• **Data for this exercise**
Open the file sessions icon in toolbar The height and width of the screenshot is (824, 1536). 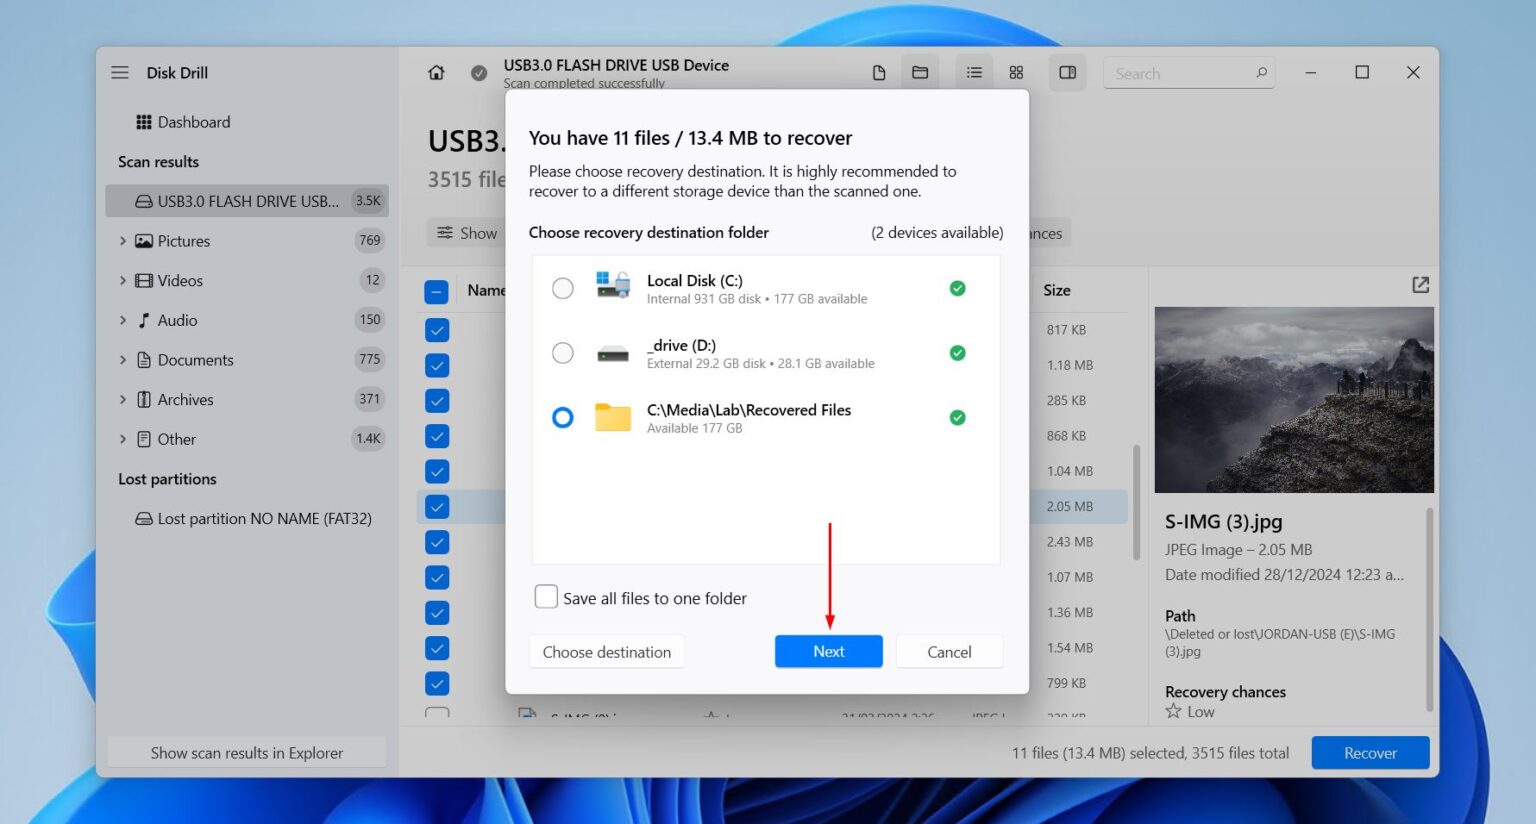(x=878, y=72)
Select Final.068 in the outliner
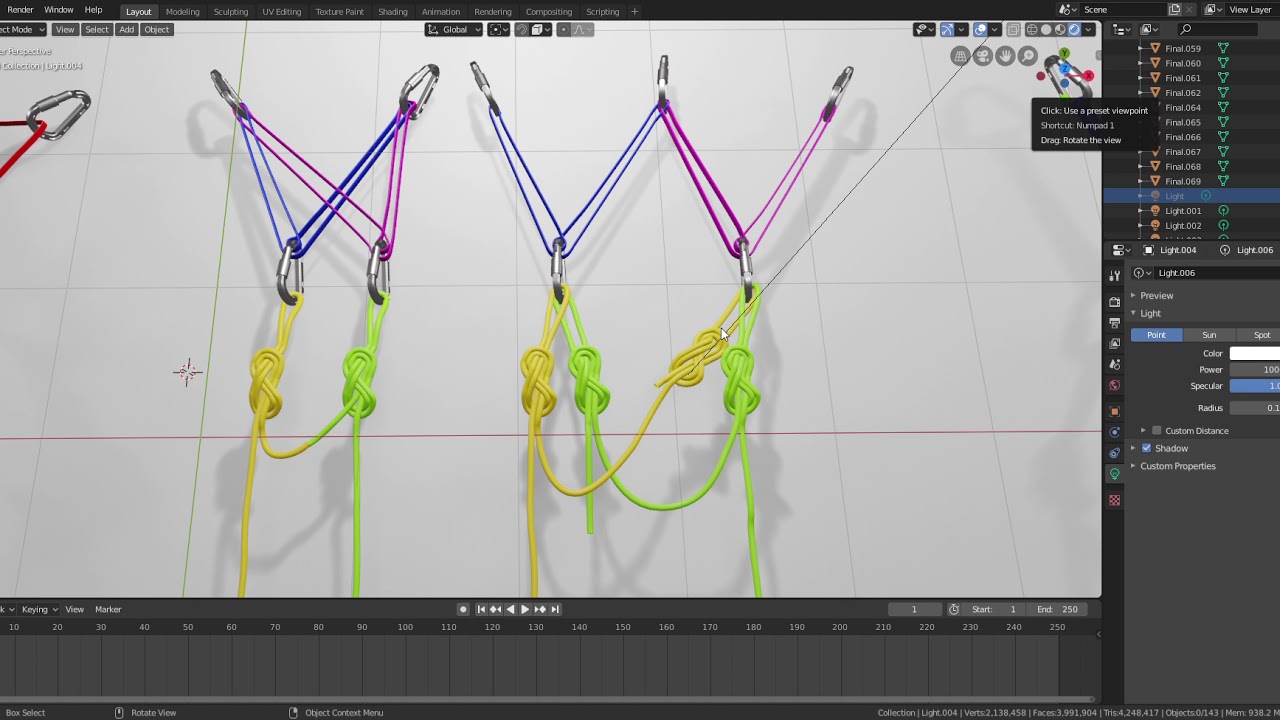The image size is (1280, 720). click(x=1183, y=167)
---
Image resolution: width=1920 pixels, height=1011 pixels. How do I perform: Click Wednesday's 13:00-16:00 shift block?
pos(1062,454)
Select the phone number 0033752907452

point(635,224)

• **What this task involves**
Reproduce the items from the line with "Image resolution: width=1920" through the line with "point(635,224)", replacing "Wednesday's" with "Thursday's" and changing nothing else.

• **Written reply**
Image resolution: width=1920 pixels, height=1011 pixels. How do I perform: Click Thursday's 13:00-16:00 shift block?
pos(1062,454)
Select the phone number 0033752907452

point(635,224)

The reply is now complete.